When to start over vs. iterate

Sometimes a chunk goes sideways and you are not sure whether to fix it or start fresh. Here is a quick guide:

  • Iterate when the feature mostly works but has bugs or visual issues. Fix-up prompts are fast.
  • Start over on that chunk when the AI took a fundamentally wrong approach (wrong library, wrong architecture, broken data model). Roll back with git restore . and re-prompt with a more specific request.
  • Start the whole project over almost never. Even if several chunks went wrong, it is faster to roll back to your last good commit and rebuild from there.

Chunking improves reliability significantly, but you should still expect occasional regressions.

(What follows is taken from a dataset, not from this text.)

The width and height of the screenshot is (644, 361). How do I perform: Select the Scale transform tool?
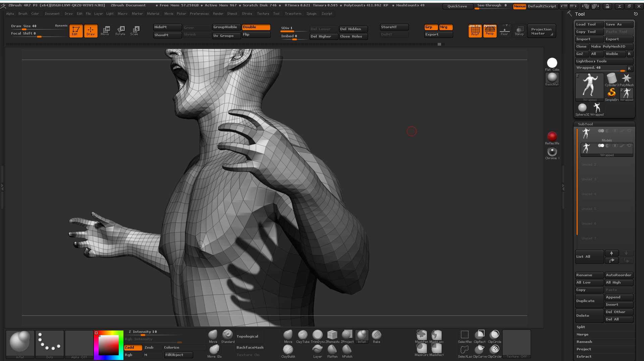135,31
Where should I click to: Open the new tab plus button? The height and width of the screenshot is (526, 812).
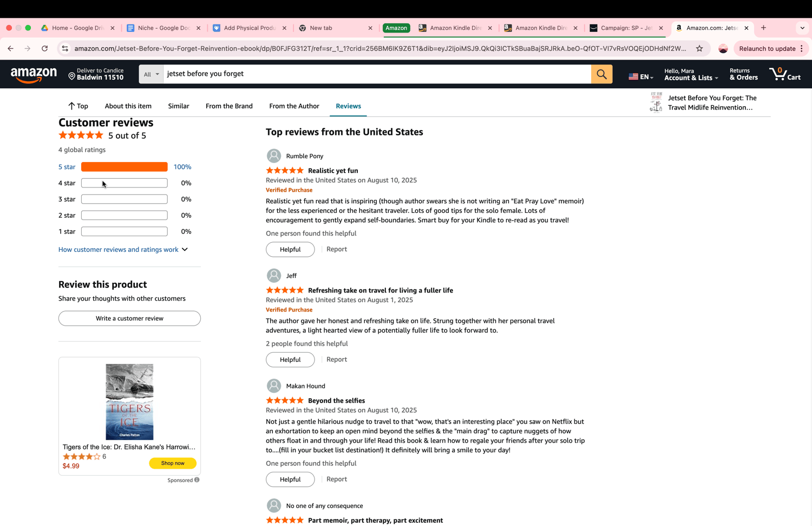click(763, 28)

Verify each change before moving on.

🔧

When Things Go Wrong

Use the Symptom → Evidence → Request pattern: describe what you see, paste the error, then ask for a fix.

Symptom
The AI rewrote files from a previous chunk and broke working features
Evidence
After asking for a search bar, my existing filter buttons disappeared
What to ask the AI
"Add a search bar above the table. Keep the existing status filter buttons -- place the search bar to the left of them on the same row. Do not modify the filter logic."
Symptom
The project is getting too complex and the AI seems confused about what exists
Evidence
The AI is creating duplicate components or referencing files that do not exist
What to ask the AI
"Before making changes, list the current file structure of the src/ directory and describe what each component does. Then add the export feature to the existing PapersTable component."
Symptom
I asked for too much at once and the result is broken
Evidence
I asked for auth + payments + notifications and nothing works
What to ask the AI
"Let's start over on just the authentication piece. Add a login page with email and password fields, a signup page with the same fields plus a name field, and a logout button in the header. Use localStorage for now -- no real backend. Leave payments and notifications for later."

Practice: break it down

Think of a project you want to build. Use this template to plan your chunks:

Project: [description]
Chunk 1 (Foundation): Set up project with [tech], basic layout
Chunk 2 (Core feature): Build [primary feature]
Chunk 3 (Core feature): Build [second feature]
Chunk 4 (Enhancement): Add [supporting feature]
Chunk 5 (Enhancement): Add [another feature]
Chunk 6 (Polish): Responsive design, error handling
Chunk 7 (Deploy): Push to GitHub, deploy to web (see Module 11 for deployment steps)

This becomes your roadmap. Work through it one chunk at a time, committing after each one.

TRY ITAfter the AI finishes building your search feature and you've tested it, what two git commands should you run? (type them separated by ' && ')
KNOWLEDGE CHECK

You want to build an app with user profiles, a messaging system, and notification preferences. What is the best approach?

🔍Context windows and long sessions

As mentioned earlier, AI tools have a limited context window. In practice, this means that in a long session with many back-and-forth messages, the AI may start to forget details from the beginning of the conversation. If you notice the AI “forgetting” earlier work or making inconsistent changes, start a new session and let the AI re-read your project files. This is another reason committing between chunks matters: if the AI makes a mistake in chunk 4, you do not lose the good work from chunks 1-3.

Key takeaways

  • Break big projects into small, focused chunks. One feature or one logical group per prompt. The AI handles small tasks much better than large ones.
  • Follow the house-building sequence. Foundation, frame, rooms, finishing, inspection. Each phase builds on the last.
  • Commit between every chunk. Test the result, commit to git, then move to the next chunk. This gives you safe rollback points.
  • When in doubt, go smaller. A prompt that is too small just costs you one extra prompt. A prompt that is too big costs you debugging time and frustration.
  • Iteration is the process, not a failure. Expect to refine each chunk with a follow-up prompt or two. That is normal and fast.